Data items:

══════════

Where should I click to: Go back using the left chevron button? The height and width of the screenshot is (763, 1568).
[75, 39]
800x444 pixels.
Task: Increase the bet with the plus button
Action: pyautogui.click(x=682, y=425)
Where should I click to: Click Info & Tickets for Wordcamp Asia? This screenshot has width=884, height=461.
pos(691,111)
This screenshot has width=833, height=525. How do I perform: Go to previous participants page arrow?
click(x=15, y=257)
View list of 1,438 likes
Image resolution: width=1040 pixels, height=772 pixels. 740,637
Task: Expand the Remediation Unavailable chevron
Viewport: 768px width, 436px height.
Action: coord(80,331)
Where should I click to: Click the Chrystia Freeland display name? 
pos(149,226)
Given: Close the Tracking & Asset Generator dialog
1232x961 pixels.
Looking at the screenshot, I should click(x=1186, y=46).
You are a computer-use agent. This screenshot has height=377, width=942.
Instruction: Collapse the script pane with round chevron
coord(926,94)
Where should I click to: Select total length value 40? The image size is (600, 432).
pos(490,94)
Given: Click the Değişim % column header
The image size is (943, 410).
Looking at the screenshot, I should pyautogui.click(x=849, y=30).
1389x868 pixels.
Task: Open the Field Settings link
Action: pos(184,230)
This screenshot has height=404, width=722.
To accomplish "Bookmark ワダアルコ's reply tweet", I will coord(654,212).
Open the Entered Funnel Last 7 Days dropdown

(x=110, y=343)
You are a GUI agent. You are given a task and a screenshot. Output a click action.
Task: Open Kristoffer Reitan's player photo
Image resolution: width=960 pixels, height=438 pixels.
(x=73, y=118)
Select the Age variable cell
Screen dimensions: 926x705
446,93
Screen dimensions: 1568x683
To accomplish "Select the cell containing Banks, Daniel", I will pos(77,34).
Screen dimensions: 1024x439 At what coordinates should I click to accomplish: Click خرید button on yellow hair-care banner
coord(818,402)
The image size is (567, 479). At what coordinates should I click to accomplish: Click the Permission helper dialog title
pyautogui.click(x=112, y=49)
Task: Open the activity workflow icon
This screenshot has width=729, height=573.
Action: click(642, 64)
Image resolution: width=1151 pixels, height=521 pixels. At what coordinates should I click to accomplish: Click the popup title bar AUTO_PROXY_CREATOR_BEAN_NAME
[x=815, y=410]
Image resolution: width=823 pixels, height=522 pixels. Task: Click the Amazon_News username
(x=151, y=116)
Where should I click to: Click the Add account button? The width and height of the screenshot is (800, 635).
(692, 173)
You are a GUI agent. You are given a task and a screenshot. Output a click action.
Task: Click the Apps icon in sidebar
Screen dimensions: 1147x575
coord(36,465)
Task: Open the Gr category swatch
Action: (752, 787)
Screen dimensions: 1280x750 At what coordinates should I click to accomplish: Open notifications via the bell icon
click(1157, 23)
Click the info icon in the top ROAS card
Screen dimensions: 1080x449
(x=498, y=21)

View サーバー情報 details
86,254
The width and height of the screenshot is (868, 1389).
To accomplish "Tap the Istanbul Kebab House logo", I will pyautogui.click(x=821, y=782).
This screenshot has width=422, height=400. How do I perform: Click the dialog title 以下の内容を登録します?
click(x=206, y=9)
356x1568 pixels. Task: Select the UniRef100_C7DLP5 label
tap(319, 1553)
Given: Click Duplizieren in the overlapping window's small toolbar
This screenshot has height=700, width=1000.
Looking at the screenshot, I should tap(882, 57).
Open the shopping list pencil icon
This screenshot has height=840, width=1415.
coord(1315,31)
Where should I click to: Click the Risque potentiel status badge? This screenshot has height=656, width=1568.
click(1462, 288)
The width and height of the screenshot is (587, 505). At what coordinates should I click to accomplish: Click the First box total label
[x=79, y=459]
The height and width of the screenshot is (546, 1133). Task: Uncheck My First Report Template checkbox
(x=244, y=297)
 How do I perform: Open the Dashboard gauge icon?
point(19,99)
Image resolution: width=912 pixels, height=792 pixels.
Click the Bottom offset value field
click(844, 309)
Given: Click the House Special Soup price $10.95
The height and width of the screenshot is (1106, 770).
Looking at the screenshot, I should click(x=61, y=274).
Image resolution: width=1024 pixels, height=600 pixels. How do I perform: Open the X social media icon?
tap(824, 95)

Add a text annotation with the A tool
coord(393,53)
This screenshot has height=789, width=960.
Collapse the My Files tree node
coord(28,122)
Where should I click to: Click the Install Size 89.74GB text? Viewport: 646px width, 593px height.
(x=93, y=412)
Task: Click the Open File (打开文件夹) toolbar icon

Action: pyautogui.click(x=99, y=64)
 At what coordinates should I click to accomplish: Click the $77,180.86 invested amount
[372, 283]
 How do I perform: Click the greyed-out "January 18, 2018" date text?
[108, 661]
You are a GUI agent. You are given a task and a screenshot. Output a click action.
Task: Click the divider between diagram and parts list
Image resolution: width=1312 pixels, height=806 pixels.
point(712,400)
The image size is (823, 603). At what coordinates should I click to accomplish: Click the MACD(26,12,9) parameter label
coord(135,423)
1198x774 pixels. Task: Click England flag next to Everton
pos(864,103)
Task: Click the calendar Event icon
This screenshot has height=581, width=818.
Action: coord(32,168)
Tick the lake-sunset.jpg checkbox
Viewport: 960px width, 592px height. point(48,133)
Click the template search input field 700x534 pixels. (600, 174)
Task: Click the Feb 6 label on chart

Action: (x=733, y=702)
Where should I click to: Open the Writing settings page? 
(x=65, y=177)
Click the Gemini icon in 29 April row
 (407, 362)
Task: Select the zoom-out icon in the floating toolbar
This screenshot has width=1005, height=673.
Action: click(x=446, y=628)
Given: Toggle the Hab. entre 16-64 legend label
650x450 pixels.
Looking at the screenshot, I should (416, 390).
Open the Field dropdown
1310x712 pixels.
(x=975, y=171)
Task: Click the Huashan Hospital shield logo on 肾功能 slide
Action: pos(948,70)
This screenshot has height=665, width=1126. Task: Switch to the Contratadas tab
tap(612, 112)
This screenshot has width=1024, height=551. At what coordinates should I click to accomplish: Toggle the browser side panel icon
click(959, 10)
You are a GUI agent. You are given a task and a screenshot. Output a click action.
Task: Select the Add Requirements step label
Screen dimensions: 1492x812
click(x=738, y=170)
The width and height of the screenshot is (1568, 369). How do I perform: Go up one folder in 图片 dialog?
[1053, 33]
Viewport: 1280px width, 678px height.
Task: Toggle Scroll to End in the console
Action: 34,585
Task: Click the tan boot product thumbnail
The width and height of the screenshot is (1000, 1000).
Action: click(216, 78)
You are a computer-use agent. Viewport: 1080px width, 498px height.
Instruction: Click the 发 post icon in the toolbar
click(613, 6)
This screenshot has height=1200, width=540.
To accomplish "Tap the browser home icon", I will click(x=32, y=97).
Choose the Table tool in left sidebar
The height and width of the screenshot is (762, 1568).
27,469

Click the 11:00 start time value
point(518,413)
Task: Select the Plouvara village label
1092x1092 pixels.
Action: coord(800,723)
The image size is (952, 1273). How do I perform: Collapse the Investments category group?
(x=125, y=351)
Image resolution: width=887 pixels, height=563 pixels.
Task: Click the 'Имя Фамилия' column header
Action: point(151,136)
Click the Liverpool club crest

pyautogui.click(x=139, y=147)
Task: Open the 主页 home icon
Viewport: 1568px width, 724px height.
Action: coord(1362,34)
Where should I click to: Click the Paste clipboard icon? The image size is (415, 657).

══════════

What you have to do —
In the records above, locate the lines holding the word "computer". Copy each of them.

Solution —
You are a computer-use agent. This screenshot has height=377, width=942.
You are a computer-use agent. Viewport: 1080px width, 498px height.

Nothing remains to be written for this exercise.